TEXT SEGMENT »
• • •
Issue 535474: xml.sax memory leak with ExpatParser

➜

This issue tracker has been migrated to GitHub, and is currently read-only.
For more information, see the GitHub FAQs in the Python's Developer Guide.

This issue has been migrated to GitHub: https://github.com/python/cpython/issues/36337

classification

Title:	xml.sax memory leak with ExpatParser
Type:		Stage:
Components:	XML	Versions:

process

Status:	closed	Resolution:	fixed
Dependencies:		Superseder:
Assigned To:	fdrake	Nosy List:	dyoo, fdrake, loewis, tim.peters
Priority:	normal	Keywords:

Created on 2002-03-26 23:24 by dyoo, last changed 2022-04-10 16:05 by admin. This issue is now closed.

Files
File name	Uploaded	Description	Edit
test_memory_leak.py	dyoo, 2002-03-28 22:37
expatreader.diff	fdrake, 2002-04-04 05:25
test_memory_leak_2.py	dyoo, 2002-04-04 07:14	Verified cyclic memory collection is ok

Messages (13)
• • •
MATERIAL SHOWN »
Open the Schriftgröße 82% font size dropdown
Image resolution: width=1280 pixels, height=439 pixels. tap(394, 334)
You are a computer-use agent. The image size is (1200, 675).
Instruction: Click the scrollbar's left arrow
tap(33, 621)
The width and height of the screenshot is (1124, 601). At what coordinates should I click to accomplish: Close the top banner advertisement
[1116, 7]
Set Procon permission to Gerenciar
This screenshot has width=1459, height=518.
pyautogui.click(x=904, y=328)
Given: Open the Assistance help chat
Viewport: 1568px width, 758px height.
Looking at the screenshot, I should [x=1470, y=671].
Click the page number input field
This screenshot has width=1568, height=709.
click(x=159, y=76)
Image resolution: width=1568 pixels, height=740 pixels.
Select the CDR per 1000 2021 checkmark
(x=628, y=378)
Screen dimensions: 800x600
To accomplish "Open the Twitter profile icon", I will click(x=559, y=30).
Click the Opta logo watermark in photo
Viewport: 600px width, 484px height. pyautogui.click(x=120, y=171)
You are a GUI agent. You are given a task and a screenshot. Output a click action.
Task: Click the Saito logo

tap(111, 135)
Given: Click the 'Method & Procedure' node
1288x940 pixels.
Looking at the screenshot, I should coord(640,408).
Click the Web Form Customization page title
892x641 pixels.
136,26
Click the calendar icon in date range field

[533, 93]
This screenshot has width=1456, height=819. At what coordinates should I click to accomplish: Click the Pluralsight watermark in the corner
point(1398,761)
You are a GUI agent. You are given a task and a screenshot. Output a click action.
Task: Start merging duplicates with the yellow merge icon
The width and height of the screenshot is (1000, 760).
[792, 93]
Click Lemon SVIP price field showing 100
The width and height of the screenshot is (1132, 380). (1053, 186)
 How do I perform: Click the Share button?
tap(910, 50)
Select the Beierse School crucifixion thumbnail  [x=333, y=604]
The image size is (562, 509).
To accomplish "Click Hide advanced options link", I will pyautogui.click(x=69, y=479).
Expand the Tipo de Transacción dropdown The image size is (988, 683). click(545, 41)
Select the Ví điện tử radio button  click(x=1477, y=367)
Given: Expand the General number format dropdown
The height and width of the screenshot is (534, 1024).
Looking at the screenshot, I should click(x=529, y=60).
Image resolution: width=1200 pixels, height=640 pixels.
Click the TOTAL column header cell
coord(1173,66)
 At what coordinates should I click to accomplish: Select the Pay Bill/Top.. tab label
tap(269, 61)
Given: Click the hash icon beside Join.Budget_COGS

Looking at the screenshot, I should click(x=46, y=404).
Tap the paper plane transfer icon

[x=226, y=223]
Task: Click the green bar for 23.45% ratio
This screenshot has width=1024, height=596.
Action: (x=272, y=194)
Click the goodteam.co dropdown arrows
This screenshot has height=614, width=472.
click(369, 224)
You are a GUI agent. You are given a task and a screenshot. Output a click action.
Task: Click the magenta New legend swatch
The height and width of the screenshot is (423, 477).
• • •
WHAT YOU NEED TO DO »
Can you set down the issue tracker page on the xml.sax memory leak above, word for word from start to finish?

ANSWER FOR THE TASK »
Issue 535474: xml.sax memory leak with ExpatParser

➜

This issue tracker has been migrated to GitHub, and is currently read-only.
For more information, see the GitHub FAQs in the Python's Developer Guide.

This issue has been migrated to GitHub: https://github.com/python/cpython/issues/36337

classification

Title:	xml.sax memory leak with ExpatParser
Type:		Stage:
Components:	XML	Versions:

process

Status:	closed	Resolution:	fixed
Dependencies:		Superseder:
Assigned To:	fdrake	Nosy List:	dyoo, fdrake, loewis, tim.peters
Priority:	normal	Keywords:

Created on 2002-03-26 23:24 by dyoo, last changed 2022-04-10 16:05 by admin. This issue is now closed.

Files
File name	Uploaded	Description	Edit
test_memory_leak.py	dyoo, 2002-03-28 22:37
expatreader.diff	fdrake, 2002-04-04 05:25
test_memory_leak_2.py	dyoo, 2002-04-04 07:14	Verified cyclic memory collection is ok

Messages (13)